I don’t really know where to start, but my Spring Break trip to Venice was seriously one of the best vacations I’ve ever taken. Part of it was the company; I went with two of my dear cluster mates and another friend from training, and our group just meshed really well. It was also a matter of timing; I really needed a break from teaching and Peace Corps life, and a few days in Italy made everything better : ) I feel re-energized, and ready to tackle the problems I’ve been having at my site. I was gone for 10 days total, and it was enough time away to help me adjust my perspective and actually miss some of my students, so coming back was even better.
But now onto a recap of my time in Venice, including pictures for your viewing pleasure : )
I left my town early Friday, and spent most of the weekend riding buses to L’viv so we could fly out to Venice Sunday. In total I spent more than 12 hours on the bus over the course of 2.5 days, so by the time we got on the plane I was more than ready to be in Italy : )

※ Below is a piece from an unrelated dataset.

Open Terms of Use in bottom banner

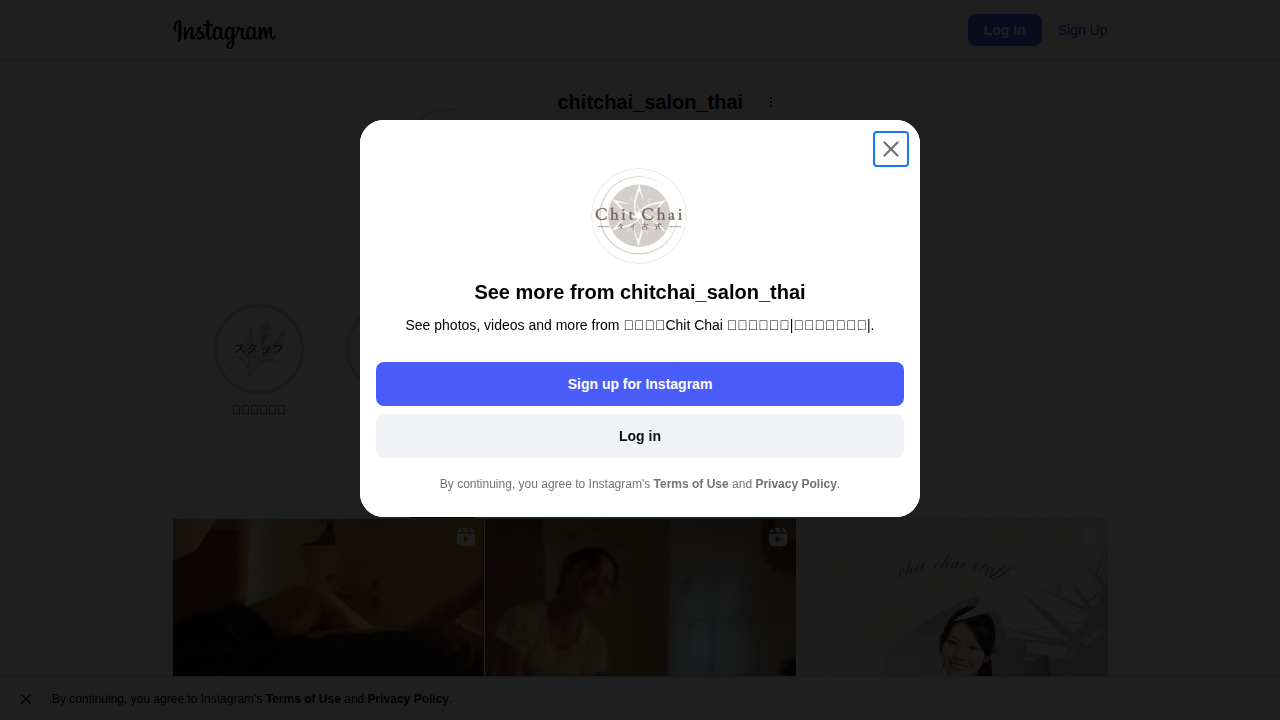pos(303,699)
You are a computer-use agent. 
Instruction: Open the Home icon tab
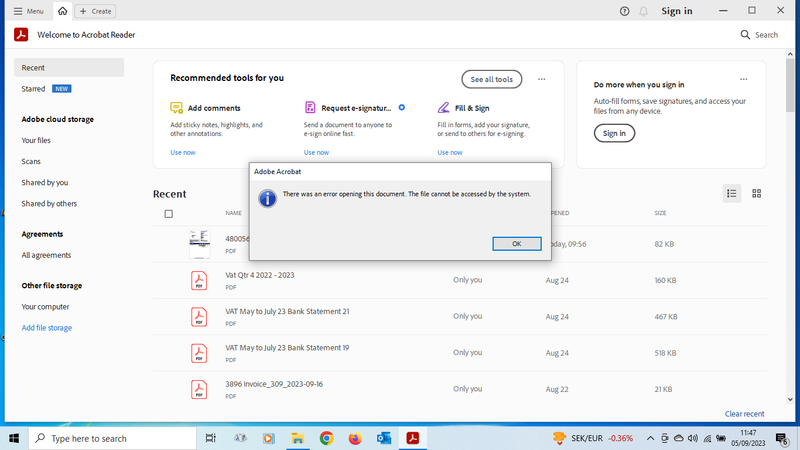[x=63, y=11]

We got to Venice Sunday night, and started exploring right away. The moon was full and beautiful, so we wandered the streets looking for gelato and reveling in the sights of Venice by moonlight. We also searched for ATMs so we could withdraw euros, but that proved to be difficult. Finally Tammela got one machine to work, and treated us to our first of many gelatos : )
The next morning was slightly stressful, because my ATM card still wouldn’t work, but I managed to email my Mom about the problem from my Kindle (I didn’t know you could use the Internet on a Kindle before this trip, but one of the guys with us is pretty technically-savvy and showed me all the secrets of Kindle), and she managed to get things straightened out from the U.S. I had forgotten to call my bank and tell them I’d be using my card in Italy, so it was pretty much my fault. But I was so thankful my Mom had the power-of-attorney so she could fix it! Thanks again Mama!

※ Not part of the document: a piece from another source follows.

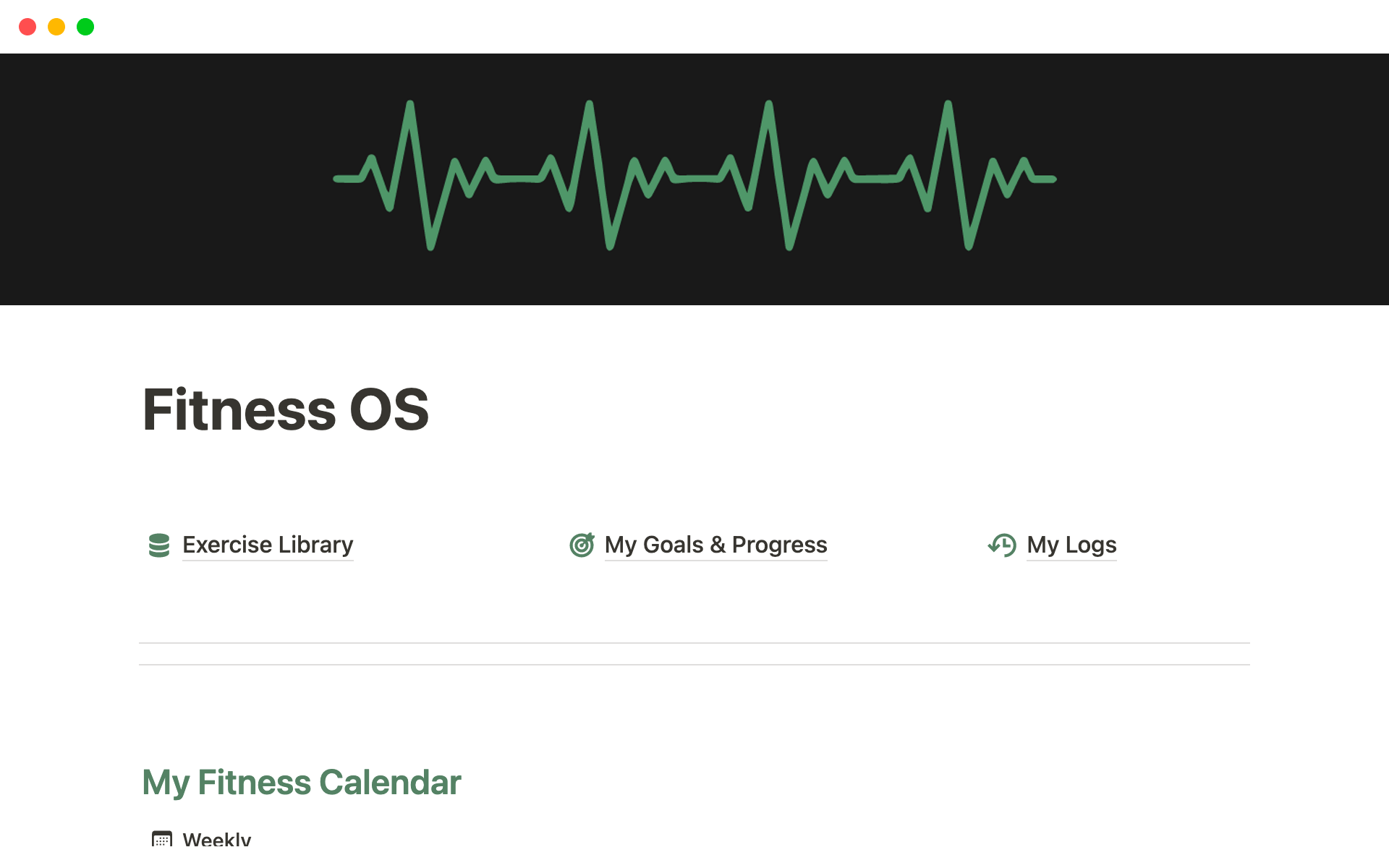Maximize the window with the green button

(x=85, y=27)
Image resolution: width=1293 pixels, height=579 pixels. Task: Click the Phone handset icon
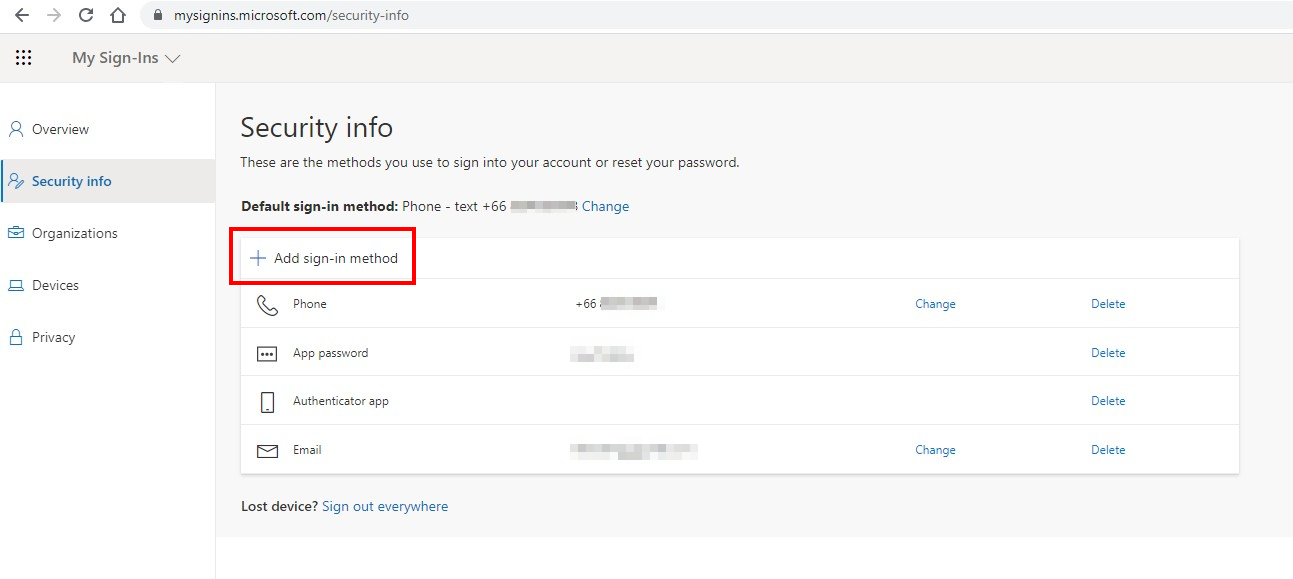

So after that slight hiccup, the adventures continued as we wandered through Venice taking in open-air markets, beautiful canals with picturesque bridges, and gelato stands on every corner. We also spent a considerable amount of time shopping in the souvenir stores, trying on the exquisite masks that Venice is famous for from its Carnival festivities.
We met a cute couple in one of these mask stores who wants to join the Peace Corps, so it was fun to share about our experiences in Ukraine with people who were so interested in our work. It reminded me what a great privilege it is to be part of the Peace Corps… Its easy to lose track of that when you’re in the day-to-day struggles, but meeting people who still have stars in their eyes about life in the Peace Corps was refreshing : ) It reminded me what I thought PC life would be like before I left home!

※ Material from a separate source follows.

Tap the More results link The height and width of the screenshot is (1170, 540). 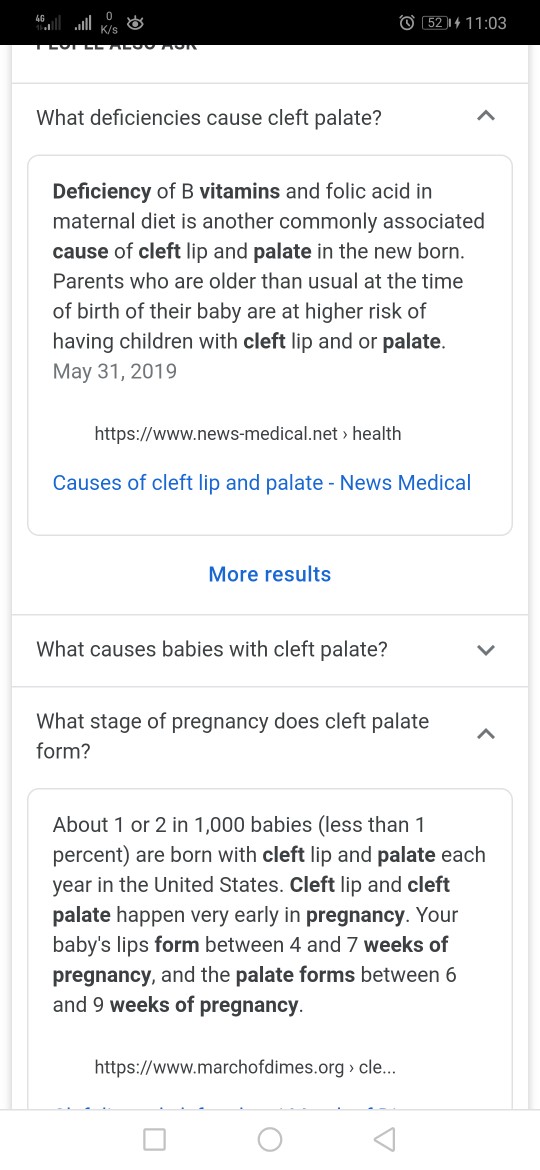coord(270,574)
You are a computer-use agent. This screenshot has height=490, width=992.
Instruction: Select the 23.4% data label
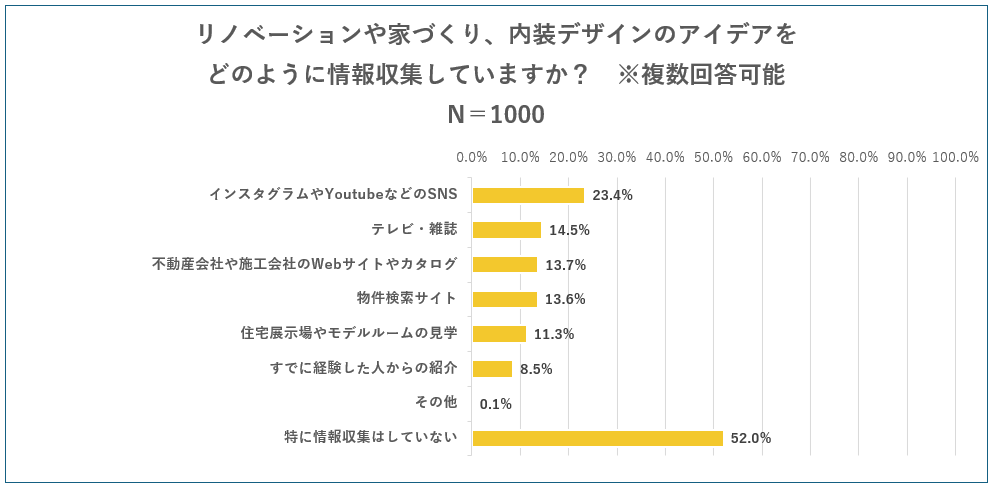612,195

The best part of our time in Venice was how unstructured it was. We had no set agenda, or places we had to be at any certain time. We just wandered, sometimes with a place in mind, and sometimes just to see what we would find. The weather was very cooperative too—it was in the high 50s, low 60s the whole time we were there. (It’s nice to be able to write for an audience who understands Fahrenheit—I’m still working on my understanding of Celsius!) The sunshine made happiness inevitable… that, combined with the beauty of Venice and the scrumptiousness of Italian food and wine made for 3 days in paradise : )
We also stayed in a beautiful B&B, in the “honeymoon suite” with a view overlooking the canal. The bed there was incredible… after months of sleeping on a tiny divan that is smaller than a twin bed, sleeping in a king sized bed was pure luxury : ) Here’s a view of our B&B from outside, with us posing in the windows : )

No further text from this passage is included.